Text classifiers shrink by learning hard word clusters end-to-end with the task loss.

A machine-rendered reading of the paper's core claim, the machinery that carries it, and where it could break.

The paper establishes that word embedding parameters, which usually dominate model size, can be replaced by a smaller set of cluster embeddings whose assignments are learned jointly with the classification objective. This joint optimization uses the Gumbel-Softmax distribution to select discrete cluster memberships while still allowing gradients to flow back to the clustering decisions. The result is a deployed model whose embedding layer uses far fewer parameters.
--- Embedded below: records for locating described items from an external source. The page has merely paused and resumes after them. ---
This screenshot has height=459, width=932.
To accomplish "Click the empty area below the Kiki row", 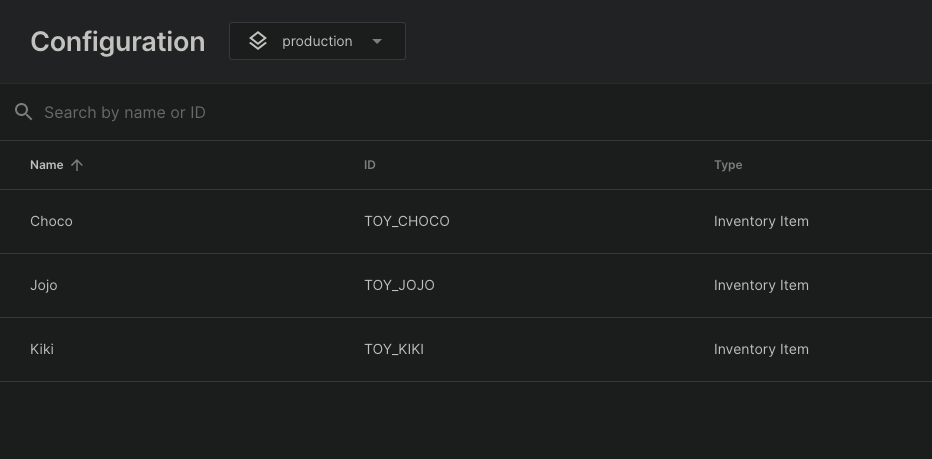I will (x=466, y=420).
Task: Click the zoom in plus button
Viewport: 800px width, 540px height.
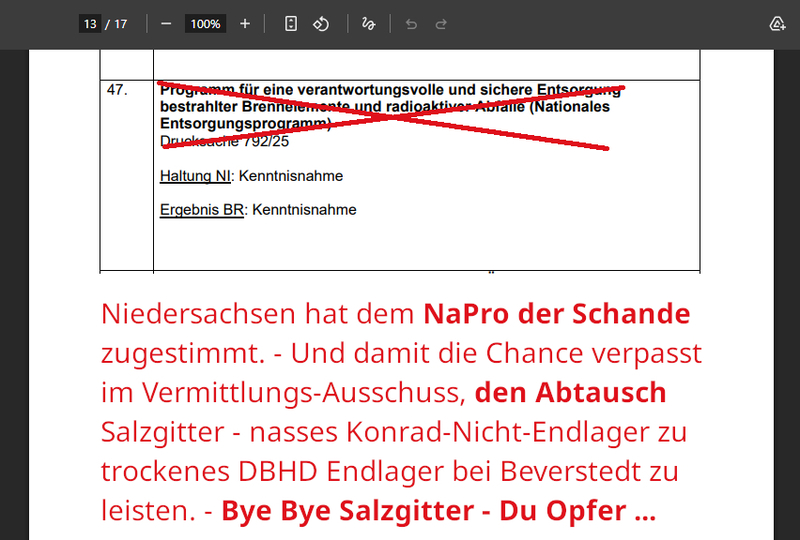Action: click(245, 24)
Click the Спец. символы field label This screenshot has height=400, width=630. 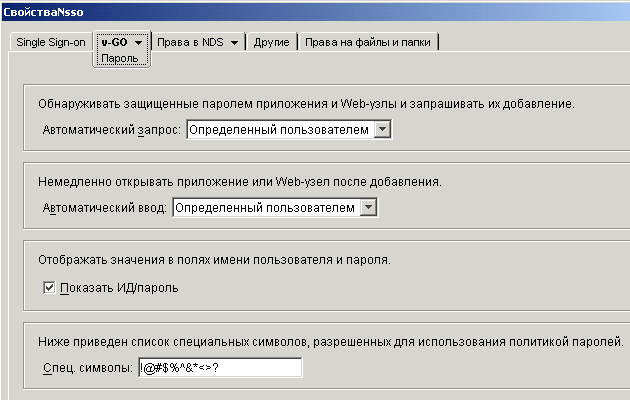[87, 368]
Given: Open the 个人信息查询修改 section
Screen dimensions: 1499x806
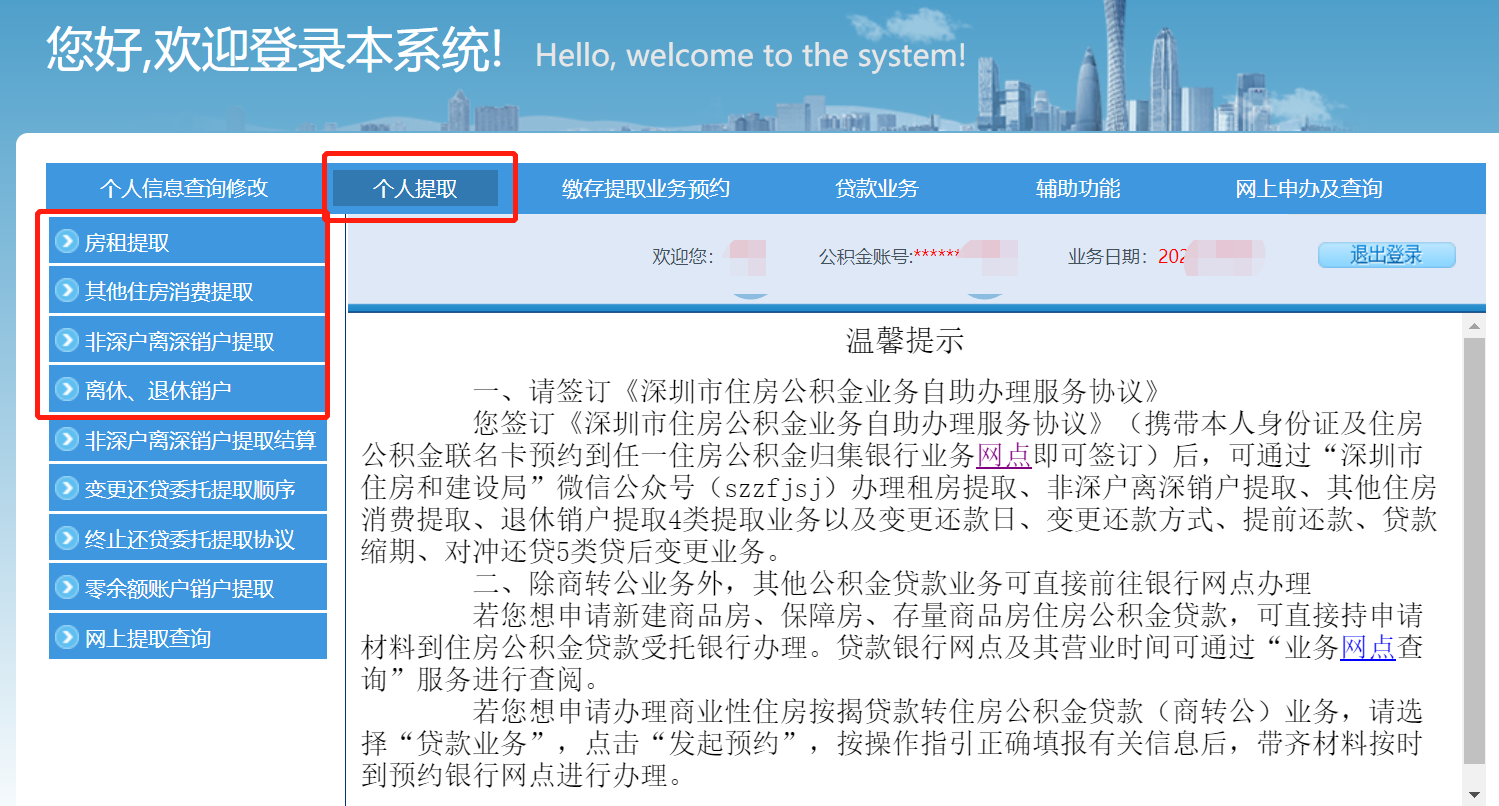Looking at the screenshot, I should point(186,188).
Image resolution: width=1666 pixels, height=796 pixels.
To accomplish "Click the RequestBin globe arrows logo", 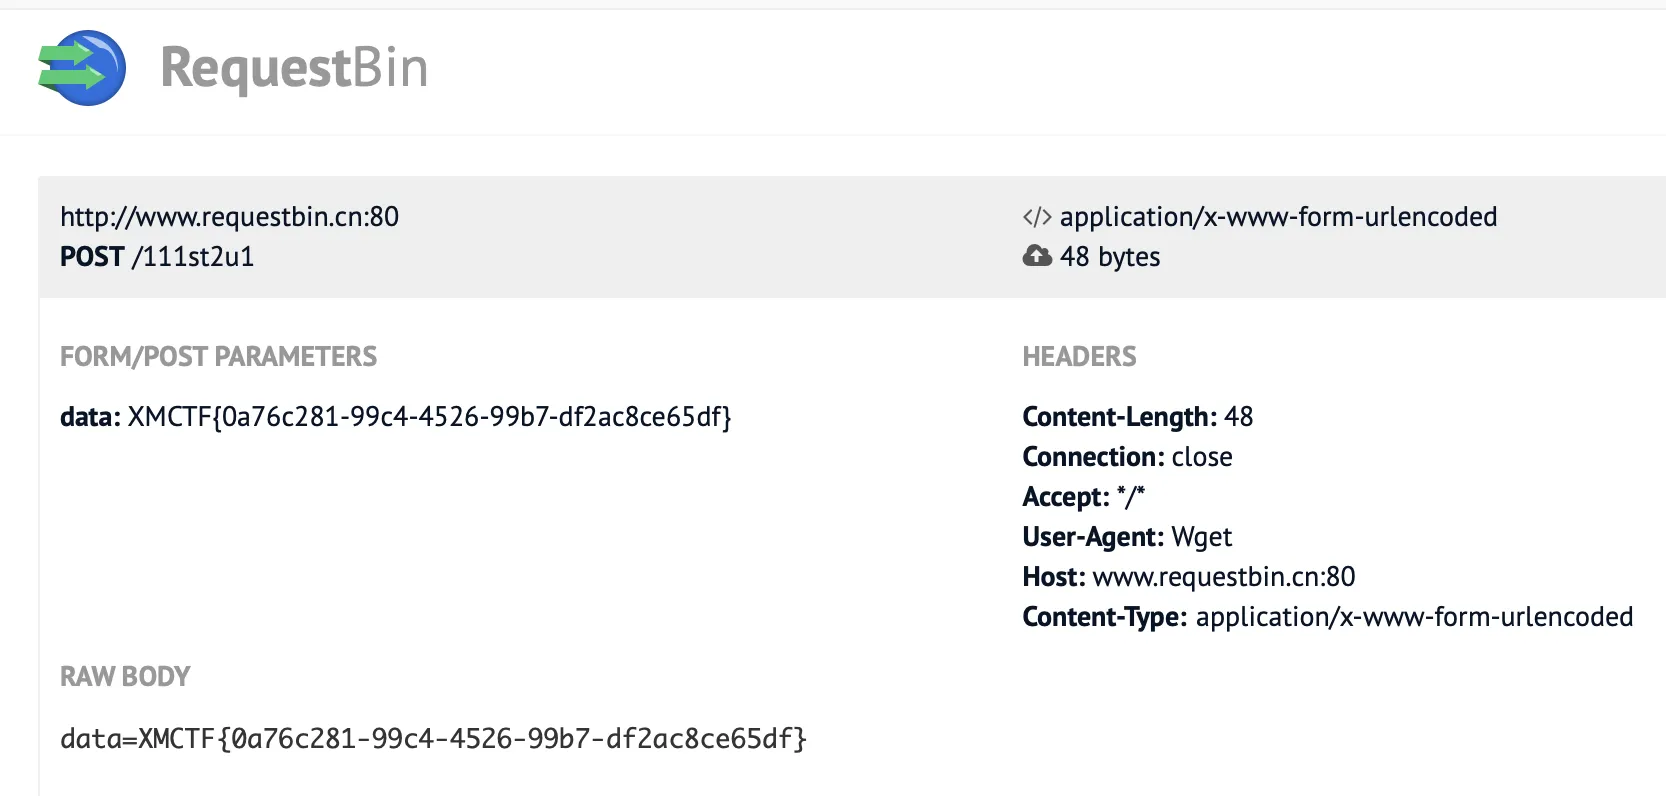I will tap(82, 68).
Selective extra parameters can be added to a subset of words to recover accuracy without losing most of the size savings.

Core claim

By maximizing over latent word-to-cluster assignments with the Gumbel-Softmax distribution while minimizing the downstream task loss, the method produces a hard clustering that replaces individual word embeddings with shared cluster embeddings, yielding smaller classifiers; optional per-word parameter additions further improve accuracy at modest extra cost.

What carries the argument

Gumbel-Softmax relaxation that selects discrete cluster assignments for each word while the entire model is trained on the classification loss.

If this is right

Deployed text classifiers require substantially less memory for the embedding table at comparable accuracy.
The resulting clusters are task-specific rather than generic.
Accuracy-size trade-offs can be tuned by assigning extra parameters only to selected words.
The approach applies directly to any neural text classifier whose size is dominated by the embedding matrix.
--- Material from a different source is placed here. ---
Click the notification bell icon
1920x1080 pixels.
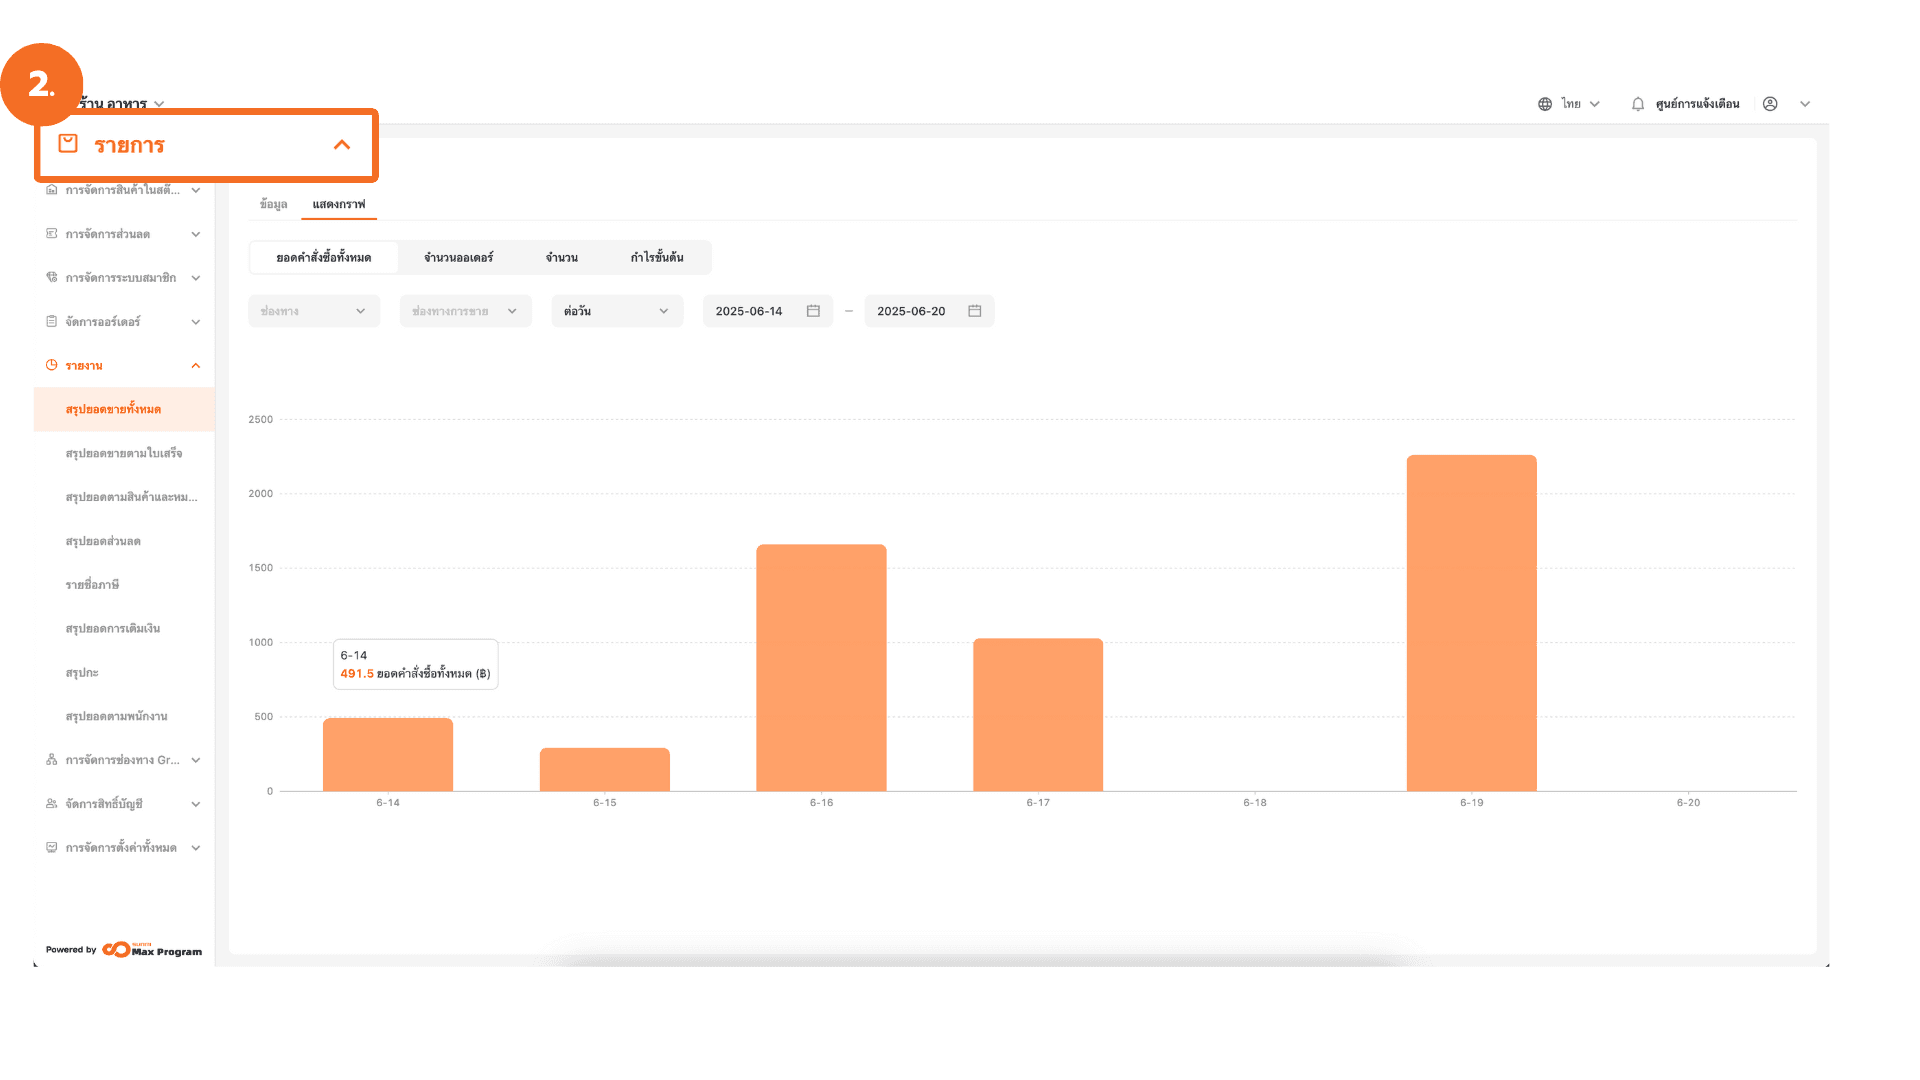click(1637, 104)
Where Pith is reading between the lines

These are editorial extensions of the paper, not claims the author makes directly.

The same clustering mechanism could be tested on sequence labeling or generation tasks where embedding size also dominates.
Combining the cluster embeddings with other compression methods such as quantization might yield further reductions.
The learned clusters might reveal task-specific semantic groupings that differ from those produced by unsupervised methods.

Load-bearing premise

The Gumbel-Softmax approximation stays close enough to true hard clustering that the joint optimization produces useful discrete assignments.

What would settle it

A controlled experiment in which models trained with the learned clusters show no accuracy gain over models that use the same number of randomly chosen or fixed clusters at identical parameter budgets would falsify the central claim.

Figures

Figures reproduced from arXiv: 1906.09532 by Kevin Gimpel, Mingda Chen.

**Figure 1.** Figure 1: Schematic of deployed cluster embedding ure 1: Schematic of deployed cluster embedding dl ih k llbbiliib [PITH_FULL_IMAGE:figures/full_fig_p001_1.png] view at source ↗

**Figure 2.** Figure 2: Development accuracy vs model size (MB) on four datasets. ME consistently outperforms other models under various size budgets. 2015), and the IMDB movie review dataset (Maas et al., 2011). We randomly sample 5,000 instances from the training set to use as development data for all datasets except for IMDB, where we sample 2,000 [PITH_FULL_IMAGE:figures/full_fig_p003_2.png] view at source ↗

**Figure 4.** Figure 4: Varying the fraction of training data used on [PITH_FULL_IMAGE:figures/full_fig_p005_4.png] view at source ↗

**Figure 5.** Figure 5: Plots of 2-dimensional RNN hidden states [PITH_FULL_IMAGE:figures/full_fig_p007_5.png] view at source ↗

read the original abstract

Word embedding parameters often dominate overall model sizes in neural methods for natural language processing. We reduce deployed model sizes of text classifiers by learning a hard word clustering in an end-to-end manner. We use the Gumbel-Softmax distribution to maximize over the latent clustering while minimizing the task loss. We propose variations that selectively assign additional parameters to words, which further improves accuracy while still remaining parameter-efficient.

Editorial analysis

A structured set of objections, weighed in public.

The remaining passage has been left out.